Segment Start: Extracted text

On Monday, a Munson hospital official said there was a bit of a “disconnect with what we’re seeing in hospitals and healthcare settings and what the general public is perceiving about where we are with the pandemic right now.”
On Tuesday, the Munson network moved its pandemic response plan to stage “red” to redirect hospital resources toward the swell of rising COVID-19 hospitalizations amid staffing restraints.
It’s the first time in the hospital’s history for the move — and it’s a clear sign of schism between perception and the ground truth experienced by the people within it.
Those in the system are seeing test positivity rates of 22.2 percent and are caring for 99 COVID-19 inpatients across the Munson network. They do so with a number of other patients and amid staffing restraints.
Outside the system, life moves in an almost pre-pandemic fashion.
Government, which kept us informed in the pandemic’s beginning stages, has quieted. In Michigan, messaging responsibility pushed to local bodies — several of which took measures to quiet health department missives. COVID-19 talk is now plagued by tension, politics, misinformation and spin.
But a hospital is a hospital. It’s just a place with a finite number of beds and staff to care for the sick people who walk through its doors. No matter the world outside the hospital, all of us need to pay attention when the world inside it struggles.
Much of our original COVID-19 mitigation measures were enacted to make sure our hospitals could do the difficult work of caring for the sick in a pandemic. That’s still a concern — Munson’s move signals that — even after 18 months of wrestling, even with so many advantages available like vaccines, treatments and testing — COVID-19 remains with us.
Between 10 and 20 percent of the cases are breakthough. About 20 percent of the cases are children.
Even though all of us are tired of COVID-19 protocols, we must do our part to prevent the spread. Mask and distance yourself from others indoors in large public places, wash your hands frequently, monitor yourself for symptoms of fever, cough, loss of taste and smell, get tested if COVID-19 is a possibility and follow quarantine rules for exposure.
It will help.
At the very least — with reduced hospital services to prioritize COVID-19 care — Munson’s “red” status could mean more people will defer their health care, adding to the continuing and ongoing COVID-related backlog that impacts everything from teeth cleaning to holiday shopping.
At the most, our local death toll will continue to rise.
Twenty-four patients died between Oct. 26 and Tuesday, and our region’s grim total is 353 people lost to the disease.
Our hospital system is ringing the bell. It’s our duty to hear it.

Segment End: Extracted text
Segment Start: Collected data

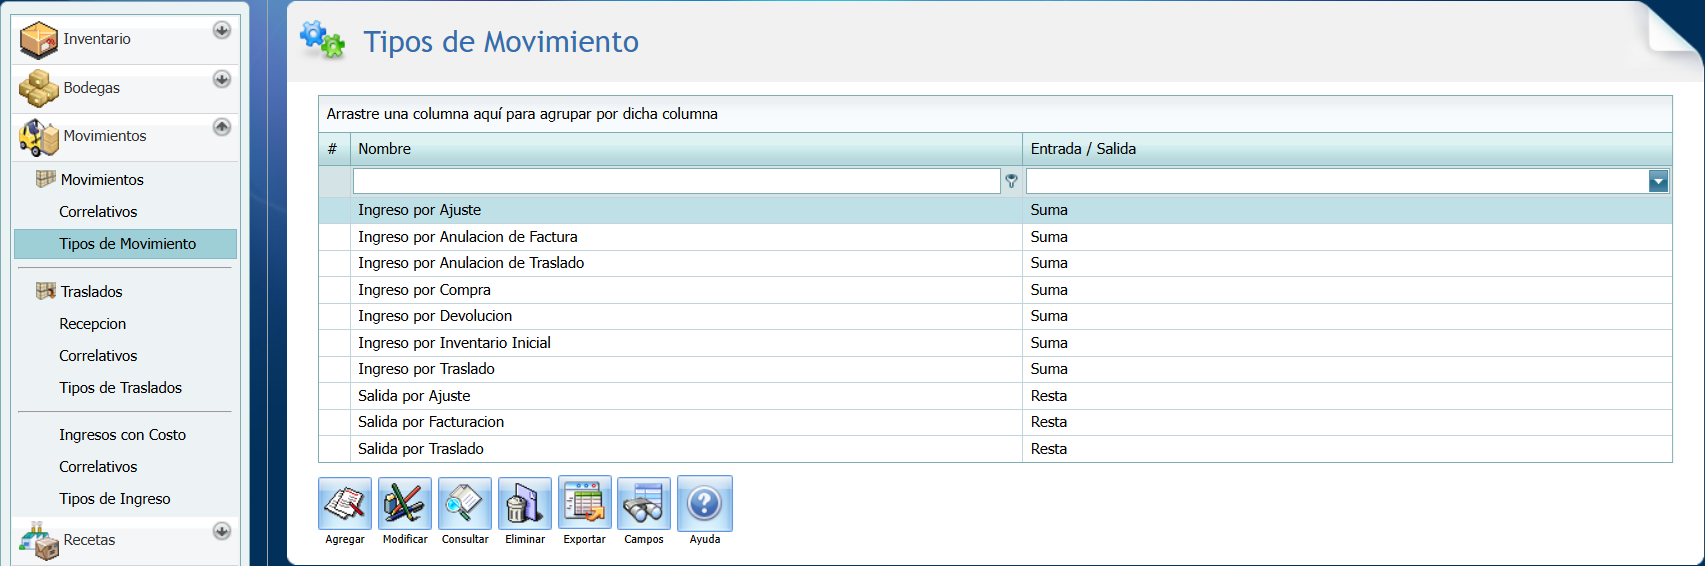Select the Ingreso por Compra row
This screenshot has height=566, width=1705.
(424, 290)
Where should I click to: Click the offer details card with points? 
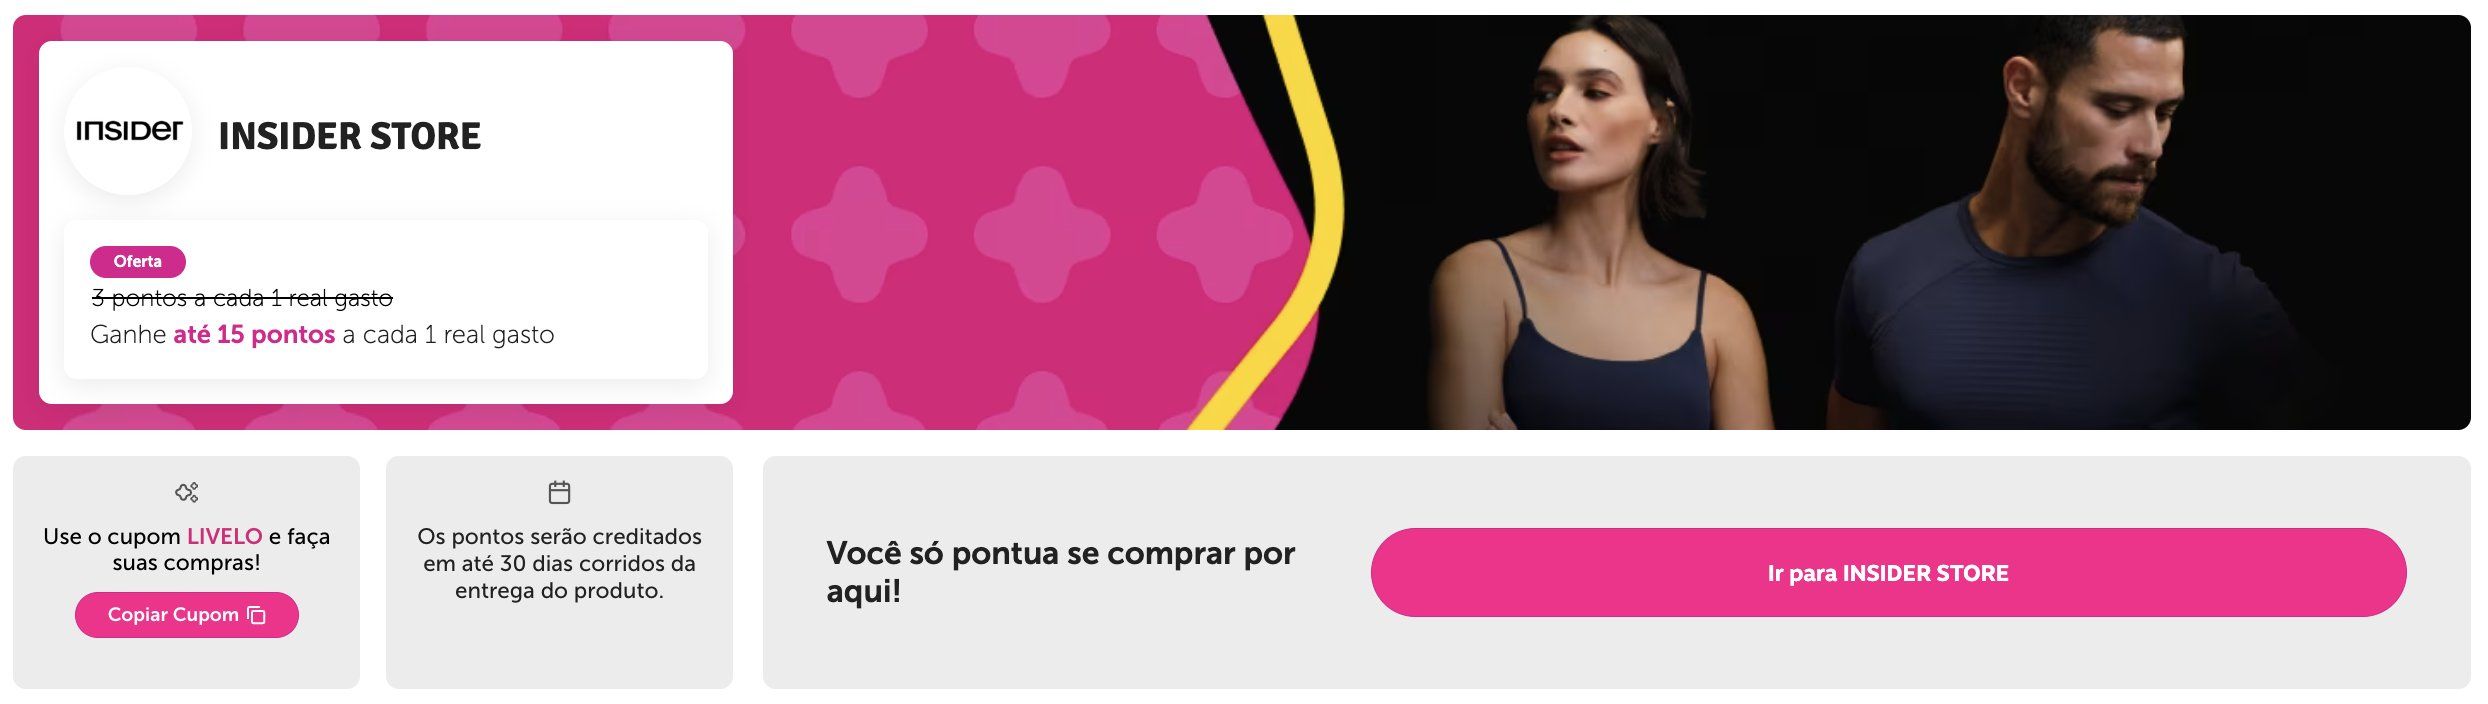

Segment End: Collected data

◆ Exercise ◆
According to the editorial on Munson's pandemic response, how many people in the region have died of COVID-19 in total?

◆ Completed task ◆
353 people